The modern world is rapidly becoming more interconnected than ever, largely thanks to the rising popularity of Internet of Things (IoT) devices; ranging from smart home appliances to connected security cameras and medical equipment. Now, chipmaking giant Arm wants to speed this growth up even more by offering new tools to companies looking to streamline their product development process.
Arm’s tools come in the form of “Total Solutions for IoT,” which the company calls a “full stack” solution aimed at significantly boosting development time. With Total Solutions, Arm hopes IoT device makers will see increased ROI and efficiency across the board.
So, what are these tools, and how will they help developers? One of the key focuses for Arm with its new IoT push is what it calls “Virtual Hardware.” Virtual Hardware lets IoT software designers create code for a product’s chip without waiting for said chip to be fabricated and installed at a physical hardware farm. As Arm notes, the average product design lifecycle is typically around five years, with a sizable chunk of that time dedicated to chip fabrication.
Courtesy of Virtual Hardware, Arm hopes to slice that figure almost in half, reducing development time to just three years. Virtual Hardware can simulate “memory, peripherals, and more,” so software teams won’t be left wanting. It can handle both general compute and machine learning workloads running on the Arm Cortex-M55 processor and Arm Ethos-U55 microNPU. You can see some Virtual Hardware configurations above.
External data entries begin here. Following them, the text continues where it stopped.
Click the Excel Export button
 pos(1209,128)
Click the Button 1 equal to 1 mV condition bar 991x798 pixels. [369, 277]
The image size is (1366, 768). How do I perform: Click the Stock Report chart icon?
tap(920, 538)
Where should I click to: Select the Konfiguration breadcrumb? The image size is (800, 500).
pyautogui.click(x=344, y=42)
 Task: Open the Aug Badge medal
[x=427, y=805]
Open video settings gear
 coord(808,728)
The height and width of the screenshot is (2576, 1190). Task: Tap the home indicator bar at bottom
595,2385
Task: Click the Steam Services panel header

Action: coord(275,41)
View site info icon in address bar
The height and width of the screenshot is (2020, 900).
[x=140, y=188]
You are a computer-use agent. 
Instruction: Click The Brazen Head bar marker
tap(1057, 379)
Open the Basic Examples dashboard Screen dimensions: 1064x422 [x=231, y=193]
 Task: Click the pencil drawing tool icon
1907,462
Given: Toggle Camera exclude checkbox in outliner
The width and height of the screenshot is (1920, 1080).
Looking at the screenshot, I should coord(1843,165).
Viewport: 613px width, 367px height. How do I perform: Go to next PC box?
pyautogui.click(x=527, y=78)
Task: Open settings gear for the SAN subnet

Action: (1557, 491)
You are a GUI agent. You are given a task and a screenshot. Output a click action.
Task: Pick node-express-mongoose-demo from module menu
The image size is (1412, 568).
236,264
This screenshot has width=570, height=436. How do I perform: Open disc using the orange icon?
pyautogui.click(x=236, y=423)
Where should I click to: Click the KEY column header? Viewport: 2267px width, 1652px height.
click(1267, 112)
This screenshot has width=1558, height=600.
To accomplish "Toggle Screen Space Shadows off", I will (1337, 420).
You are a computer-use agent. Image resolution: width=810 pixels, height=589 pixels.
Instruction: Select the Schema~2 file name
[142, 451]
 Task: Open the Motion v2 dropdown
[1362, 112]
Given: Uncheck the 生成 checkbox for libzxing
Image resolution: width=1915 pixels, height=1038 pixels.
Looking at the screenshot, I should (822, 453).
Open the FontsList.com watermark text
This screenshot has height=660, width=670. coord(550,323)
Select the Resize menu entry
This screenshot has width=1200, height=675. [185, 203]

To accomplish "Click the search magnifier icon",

In other words, silicon availability might no longer be the bottleneck in IoT development — at least, in theory. We’ll just have to wait and see how revolutionary (or not) Virtual Hardware will be in practice, but the idea is sound.
Arm Virtual Hardware is available for developers to test now in the form of a public beta on the AWS marketplace, but the cost will vary by AWS tier and company-specific needs. If you’re a decision-maker at an IoT device company, AWS is currently offering 100 hours of EC2 CPU credits for the first 1,000 “qualified users.”